The RoSS simulator was developed by Thenkurussi
(“Kesh”) Kesavadas, PhD, professor of mechanical and
aerospace engineering at UB, right; and surgeon Khurshid Guru, MD,
director of the Center for Robotic Surgery at Roswell Park Cancer
Institute.
One of the world’s first simulators to closely approximate
the “touch and feel” of the da Vinci™ robotic
surgical system was developed through a collaboration between the
Center for Robotic Surgery at Roswell Park Cancer Institute (RPCI)
and the UB School of Engineering and Applied Sciences.

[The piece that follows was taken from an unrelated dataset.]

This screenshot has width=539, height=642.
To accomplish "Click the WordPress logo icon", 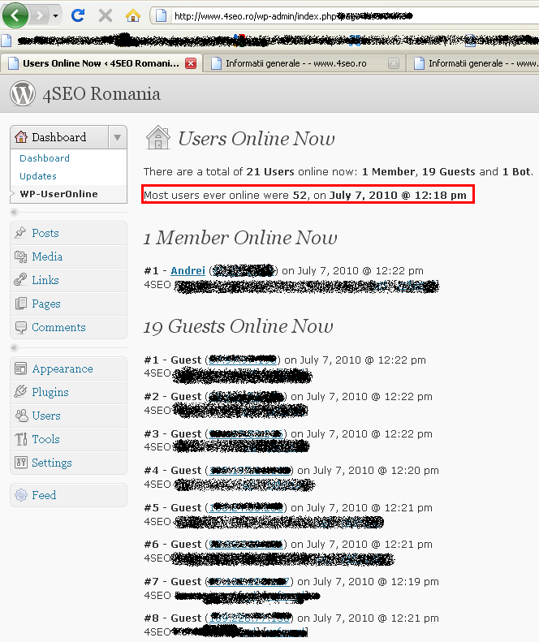I will coord(23,93).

The most widely used system of its kind in the world, the da
Vinci robotic surgical system affords all the features that an
experienced surgeon needs to ensure equivalent or superior outcomes
to conventional surgery.
However, such a surgical system, like an aircraft, is only as
good as the pilot, and the training required for proficiency in
robot-assisted surgery has been insufficient.
The Robotic Surgical Simulator, or RoSS—which debuted in
2010—addresses the rapidly growing need for a realistic
training environment for robot-assisted surgery, a field that is
expanding exponentially and is expected to constitute a significant
number of all surgeries by 2015.
“Think of the RoSS as a flight simulator for
surgeons,” explains Thenkurussi (“Kesh”)
Kesavadas, PhD, professor of mechanical and aerospace engineering
at UB and head of its Virtual Reality Lab.

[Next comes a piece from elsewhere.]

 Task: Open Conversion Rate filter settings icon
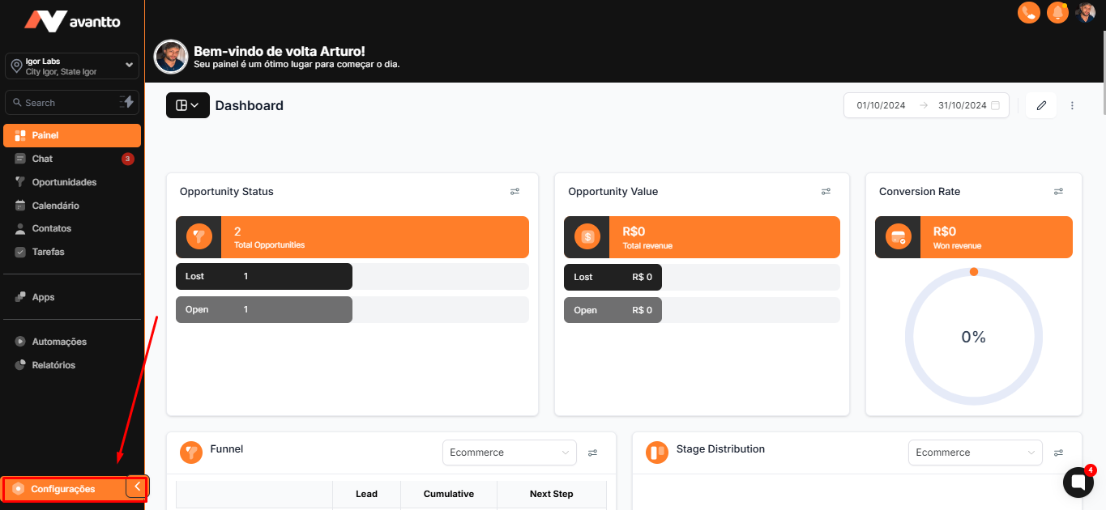point(1058,192)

Kesavadas co-invented the RoSS with Khurshid A. Guru, MD,
director of the Center for Robotic Surgery at RPCI.
“Until RoSS, surgeons did not have sufficient
opportunities outside of the operating room to gain extensive
training in robotic techniques,” says Guru, whose own
surgical expertise has made RPCI’s robotics program a Center
of Excellence and a world leader in physician training in
robotics.
Robotic surgeries are generally less invasive, cause less pain,
require shorter hospital stays and allow faster recoveries than
conventional surgery. Robotic-surgical systems are increasingly
being used for gynecologic, gastrointestinal, cardiothoracic,
pediatric and other urologic surgeries.
UB’s Virtual Reality Lab is one of very few such labs in
the nation to focus on developing haptic
technologies—technologies that bring a sense of touch to
virtual reality.
“Our experience using computers to transmit accurately the
real-time feel and touch of surgery is what enabled us to work with
Roswell Park to create a training system that provides a highly
realistic simulation of robotic surgery,” says Kesavadas.
The SUNY Research Foundation and Health Research, Inc., the
technology transfer arm of Roswell Park, jointly licensed the RoSS
technology to Simulated Surgical Systems, LLC.